-------- Passage provided --------

In the past few years, humans have accomplished major technological feats in the world of unmanned aviation. But in the end, winged species still have the edge. “The way creatures perform in the air is way out of reach of our current technology,” says David Lentink, a Stanford University professor who runs a bio-inspired flight lab. And for that reason, nature is having its moment with drone engineers.
In a special issue of the journal Bioinspiration and Biomimetics, Lentink brought together work of various research teams that looked at the aerodynamics of birds, bats, insects and even snakes to solve the common issues drones face when flying through complex aerial landscapes. “What we are seeking are solutions to improve flight control and to enable drones to fly safely in urban areas without falling from the sky,” says Lentink, who guest-edited the issue.
Applications for drone use in the civilian context has exploded in recent years, and with this comes a need for increasing utility beyond flying from point A to point B. One popular example is the Amazon delivery drone, which will need the capability to pick up and drop off packages quickly and efficiently without wasting time by landing and taking off again. Searching for a solution, a team at the University of Pennsylvania studied eagles and other birds of prey which can grasp a fish from the water without significantly slowing their speeds. And after synthesizing their findings, they ultimately came up with a claw-like appendage that can be attached to a quadcopter.

-------- Information provided --------

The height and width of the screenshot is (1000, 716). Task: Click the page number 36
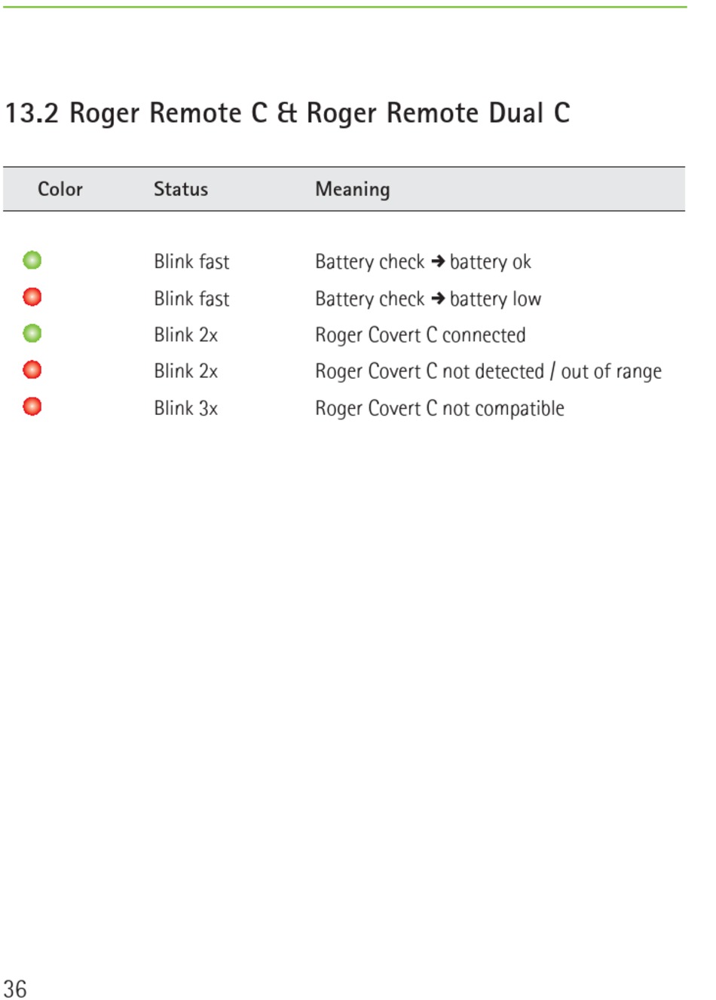(15, 988)
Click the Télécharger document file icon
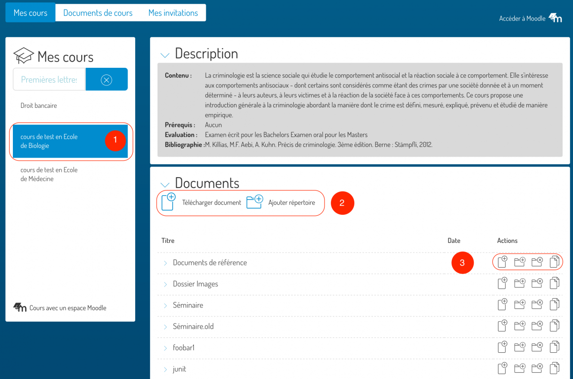The width and height of the screenshot is (573, 379). (x=169, y=202)
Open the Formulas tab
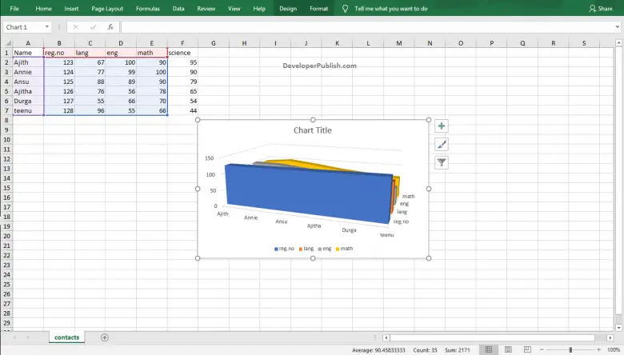 pyautogui.click(x=147, y=9)
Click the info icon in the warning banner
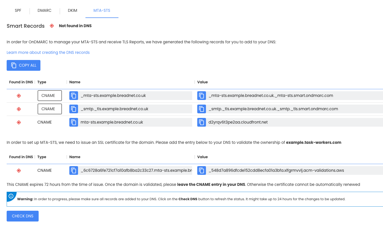Image resolution: width=383 pixels, height=232 pixels. tap(11, 196)
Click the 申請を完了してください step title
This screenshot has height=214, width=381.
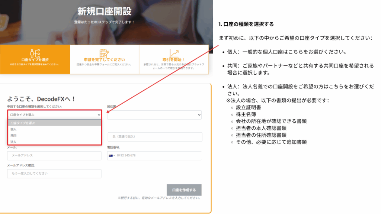(104, 59)
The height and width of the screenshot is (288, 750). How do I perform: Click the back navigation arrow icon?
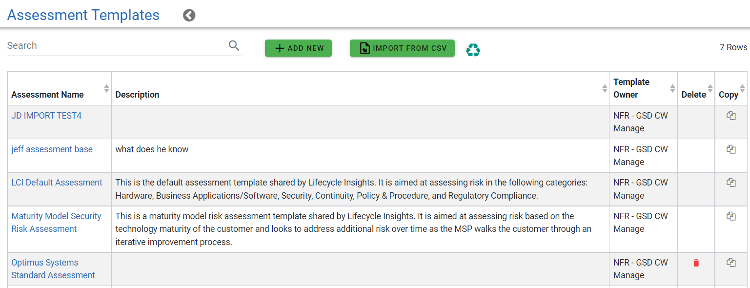(189, 15)
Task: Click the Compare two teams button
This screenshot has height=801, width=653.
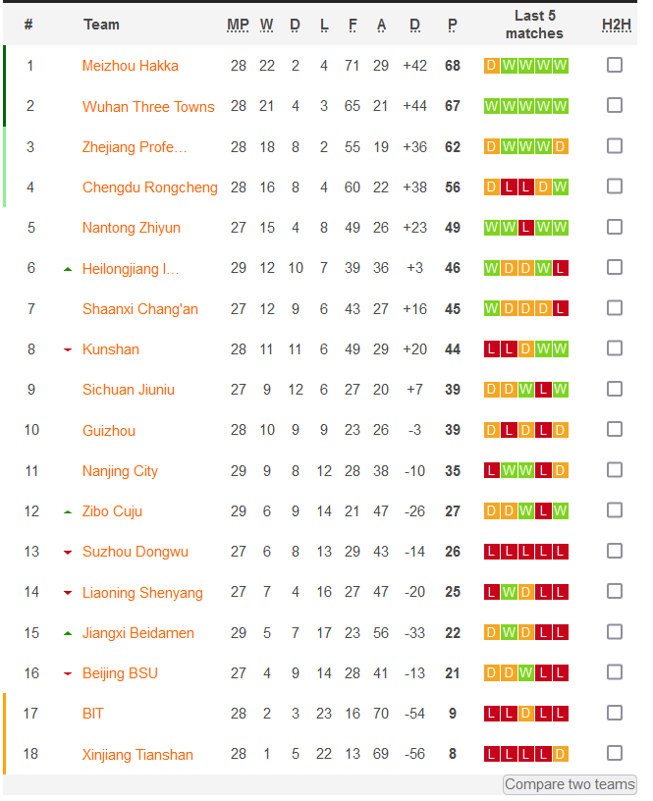Action: 570,784
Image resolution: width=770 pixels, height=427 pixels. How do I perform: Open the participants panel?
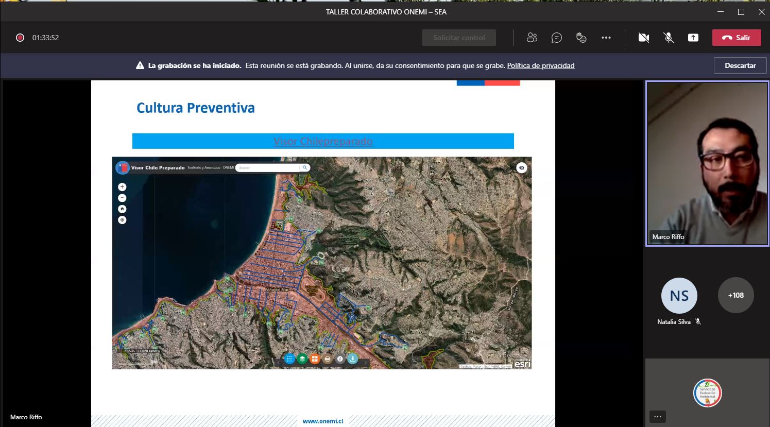532,38
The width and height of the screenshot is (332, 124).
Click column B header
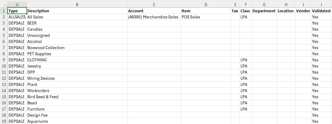[77, 4]
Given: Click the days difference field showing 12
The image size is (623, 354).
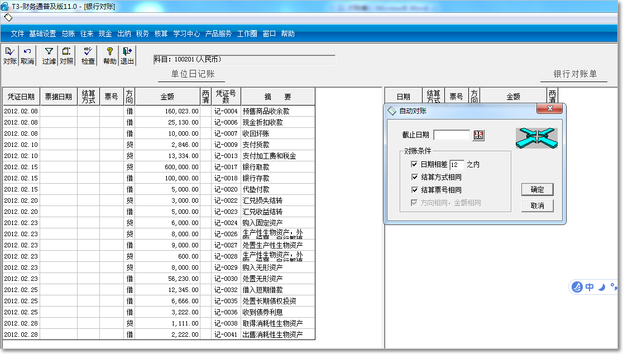Looking at the screenshot, I should [x=456, y=165].
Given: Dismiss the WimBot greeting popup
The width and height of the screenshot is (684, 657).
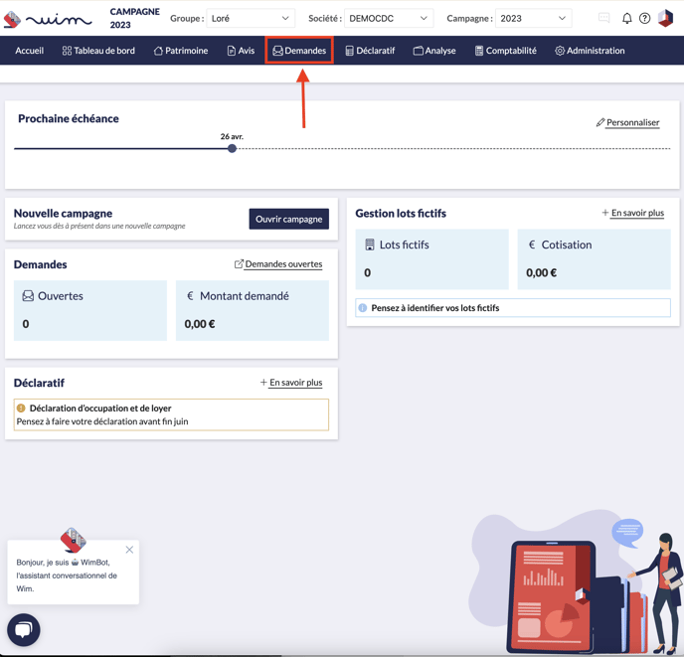Looking at the screenshot, I should point(129,550).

--------

What to do:
1) Reproduce word for word the part of the passage about nature-inspired drones that begins at the words "In a special" and stops after "guest-edited the issue.".
2) Carry the passage about nature-inspired drones further, picking up from the point where it stops.
The listing is not needed for any of this work.

Answer set:
1)
In a special issue of the journal Bioinspiration and Biomimetics, Lentink brought together work of various research teams that looked at the aerodynamics of birds, bats, insects and even snakes to solve the common issues drones face when flying through complex aerial landscapes. “What we are seeking are solutions to improve flight control and to enable drones to fly safely in urban areas without falling from the sky,” says Lentink, who guest-edited the issue.

2)
Weather can also pose a problem for drones, particularly in the context of a delivery service when companies can’t afford to cancel orders on a gusty winter day. Fortunately, insects and birds are experts at navigating inclement weather, a skill aerial researchers are currently investigating. A team of scientists at the University of North Carolina at Chapel Hill have looked at how hawk moths accommodate whirlwinds and are hoping to apply that knowledge to drone design in the future.
Another important application for future UAV use is with search and rescue operations in the aftermath of natural disasters like Fukushima or the recent wave or tornados that tore through the southern United States. For this use, a team in Hungary has developed an algorithm that will allow multiple drones to fly in tandem—after studying a flock of pigeons. The drones will also be outfitted with cameras, “which will allow for much more situational awareness and a more robust response in case one goes down,” says Lentink. This way, municipalities can know exactly where to deploy responders instead of losing time by searching on the ground.
Other interesting bio-inspired aerial research looked at flying snakes and squirrels, which enabled the development of “jumpglider” drones that can fly with minimal energy use. And engineers at Brown recently created a robotic bat wing that is capable of resisting impacts based on the findings of a collaborating team of biologists who examined the bats’ in-flight flexibility.
Lentink thinks we have a right to be proud of the many advances in drone technology so far, though he’s not shy about admitting animals are still better at flying. “Fruit flies will always make a perfect landing on your wine glass…and there are birds that never land for the first year of their lives,” he says. ”We have a lot to learn from these animals, and that’s why bio-inspiration is so important.”